This year's monsoon could end in the range of normal to above normal, the India Meteorological Department said on Monday with the government saying that this is expected to benefit agriculture and the overall economy.
Of the four-month rainfall season, June and August have recorded 17 and 24 per cent more rainfall that normal respectively while July saw 10 per cent deficient precipitation.
"Rainfall is likely to end in the normal or above normal category," IMD director general Mrutunjay Mohapatra said at a press briefing.
He said the overall rainfall is likely to be 102 per cent of the Long Period Average (LPA) with an error margin of plus or minus 4 per cent. The LPA rainfall over the country for the 1961-2010 period is 88 centimetres.
Monsoon in the range of 96-104 per cent of the LPA is considered normal.
The official rainfall season in the country is from June 1 to September 30.
"Overall, monsoon will be good this year. It will help agriculture and the economy," M Rajeevan, Secretary, Ministry of Earth Sciences, said.

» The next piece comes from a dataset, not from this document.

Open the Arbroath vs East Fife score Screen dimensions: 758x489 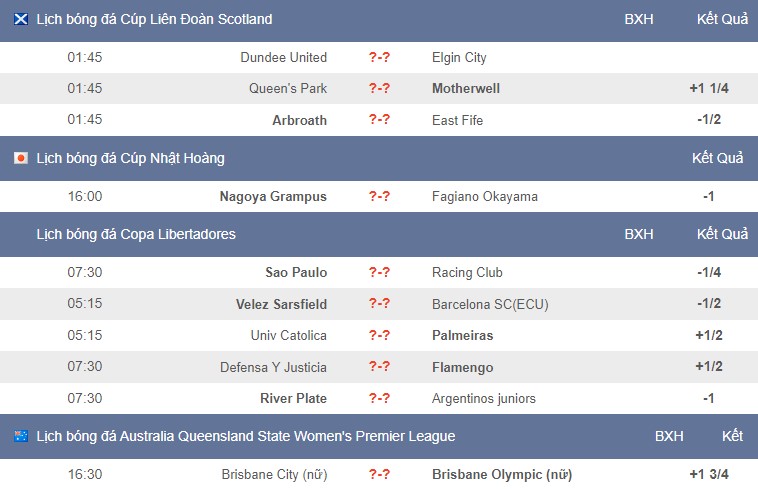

"The plentiful and spread of southwest monsoon this year should help farmers and the output must be very good. It will also help Indian economy, though exact quantification cannot be made at this moment. We don't have an assessment as to how it will impact the economy," he said.
The country as a whole has so far received 7 percent excess rainfall, Mr Rajeevan said.
Predicting rainfall for September, he said there was an increase in rainfall over the foothills and adjoining northern plains and south peninsula in the first week of the month.
In the second week, the intensity of the rainfall is likely to decrease but there will be excess precipitation over central and north India. Conditions will also be favourable for withdrawal of monsoon from west Rajasthan, he added.
In the third week of the month, there will be an increase in the rainfall activity over the country, and rainfall will mostly be normal in the last week of September, he added.
"We are expecting normal to above normal rain in Kerala, Karnataka and coastal areas of Maharashtra around and after September 17," Mr Mohapatra said.
Though the rainfall activity has declined in September as compared to August and is now below normal, rains will revive in the next few days as fresh weather systems are developing, he added.
Mr Mohapatra said currently, the La Nina conditions, a phenomena associated with the cooling of equatorial Pacific waters, are prevailing and this is helping in a good monsoon. La Nina conditions are generally associated with a good rainfall season.
However, there is a possibility of a negative Indian Ocean Dipole in coming months. Negative IOD is associated with heating of the Indian Ocean waters. This has an impact on the monsoon.
"A negative IOD will neutralise the effect of La Nina," Mr Mohapatra added.
Usually, there are 13-14 low pressure areas across the four-month rainfall season, but August alone had five low pressure areas. Three low pressure areas developed in June, while one developed in July.
"There are nearly 55 low pressure area days during the monsoon season, but August alone had 27 low pressure days," Mr Mohapatra added.